Grandi investimenti per l’energia…

Se ci riflettiamo, quanta più attenzione, ricerca e investimenti sono costantemente dedicati alla produzione di energia pulita?

Dai pannelli solari alle pale eoliche, dalle biomasse ai veicoli elettrici le proposte sono numerose e in alcuni casi hanno anche cominciato a raggiungere obiettivi efficaci.

Ad esempio, i dati dell’IEA (International Energy Agency) mostrano che nel 2022 gli investimenti globali in tecnologie per l’energia pulita – energie rinnovabili, infrastrutture di rete, stoccaggio ed elettrificazione – hanno superato 1,7 trilioni di dollari.

…pochi per i sistemi alimentari

Tra il 2018 e il 2022, questi settori hanno rappresentato il 94% del finanziamento totale per la mitigazione.
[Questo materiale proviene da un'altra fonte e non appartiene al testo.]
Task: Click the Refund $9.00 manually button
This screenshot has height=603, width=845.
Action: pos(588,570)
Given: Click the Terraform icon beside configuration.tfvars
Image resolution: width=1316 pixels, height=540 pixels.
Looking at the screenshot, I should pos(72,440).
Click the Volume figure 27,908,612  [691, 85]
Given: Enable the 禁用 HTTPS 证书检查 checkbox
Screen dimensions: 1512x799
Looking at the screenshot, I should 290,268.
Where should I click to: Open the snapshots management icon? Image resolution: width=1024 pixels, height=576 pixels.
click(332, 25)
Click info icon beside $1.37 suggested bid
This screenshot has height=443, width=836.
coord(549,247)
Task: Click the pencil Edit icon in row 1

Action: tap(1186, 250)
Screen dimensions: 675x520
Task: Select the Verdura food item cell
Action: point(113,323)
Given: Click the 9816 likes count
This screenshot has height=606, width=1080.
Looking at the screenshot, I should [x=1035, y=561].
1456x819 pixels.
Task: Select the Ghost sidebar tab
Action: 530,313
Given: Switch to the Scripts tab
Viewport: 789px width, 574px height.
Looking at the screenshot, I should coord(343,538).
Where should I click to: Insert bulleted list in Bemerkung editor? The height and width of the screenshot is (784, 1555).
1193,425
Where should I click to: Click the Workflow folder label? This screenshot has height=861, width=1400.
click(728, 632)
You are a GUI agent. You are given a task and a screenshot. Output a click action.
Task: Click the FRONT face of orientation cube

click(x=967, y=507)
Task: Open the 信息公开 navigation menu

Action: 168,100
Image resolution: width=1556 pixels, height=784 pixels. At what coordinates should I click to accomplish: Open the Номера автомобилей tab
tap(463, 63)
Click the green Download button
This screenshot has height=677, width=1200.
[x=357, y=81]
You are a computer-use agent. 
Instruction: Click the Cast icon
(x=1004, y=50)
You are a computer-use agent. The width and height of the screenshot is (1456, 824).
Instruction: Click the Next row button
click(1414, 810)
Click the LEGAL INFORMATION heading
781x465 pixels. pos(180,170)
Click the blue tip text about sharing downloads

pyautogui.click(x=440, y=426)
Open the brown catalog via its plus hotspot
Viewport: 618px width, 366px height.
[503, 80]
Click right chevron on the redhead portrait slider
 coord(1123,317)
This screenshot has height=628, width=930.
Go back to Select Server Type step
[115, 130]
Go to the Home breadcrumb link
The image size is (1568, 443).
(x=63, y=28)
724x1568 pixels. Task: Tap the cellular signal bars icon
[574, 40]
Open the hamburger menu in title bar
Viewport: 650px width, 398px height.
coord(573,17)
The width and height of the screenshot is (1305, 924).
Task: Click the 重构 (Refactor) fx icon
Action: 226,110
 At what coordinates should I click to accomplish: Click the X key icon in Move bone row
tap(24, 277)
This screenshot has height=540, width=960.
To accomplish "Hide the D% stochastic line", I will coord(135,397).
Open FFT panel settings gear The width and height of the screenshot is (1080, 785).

I diversi progetti hanno avuto un forte sostegno politico accompagnato da tecnologie pronte per il mercato e chiare strategie industriali: una combinazione che ha ridotto i rischi e facilitato la realizzazione.

Il settore energetico, inoltre, attira attenzione e investimenti perché ha un obiettivo chiaro: la decarbonizzazione.

I sistemi alimentari sono un settore altrettanto cruciale per la transizione verde, ma decisamente sottofinanziato, a cominciare dal settore zootecnico di cui fanno parte attori diversi: dai piccoli agricoltori ai mercati locali, dalle aziende di trasformazione alle multinazionali.

Allevamenti e alta intensità di emissioni

Anche per il settore zootecnico esistono soluzioni naturalmente possibili ma non abbastanza esplorate. Tuttavia, un piano di transizione deve essere accompagnato da un quadro istituzionale e finanziario.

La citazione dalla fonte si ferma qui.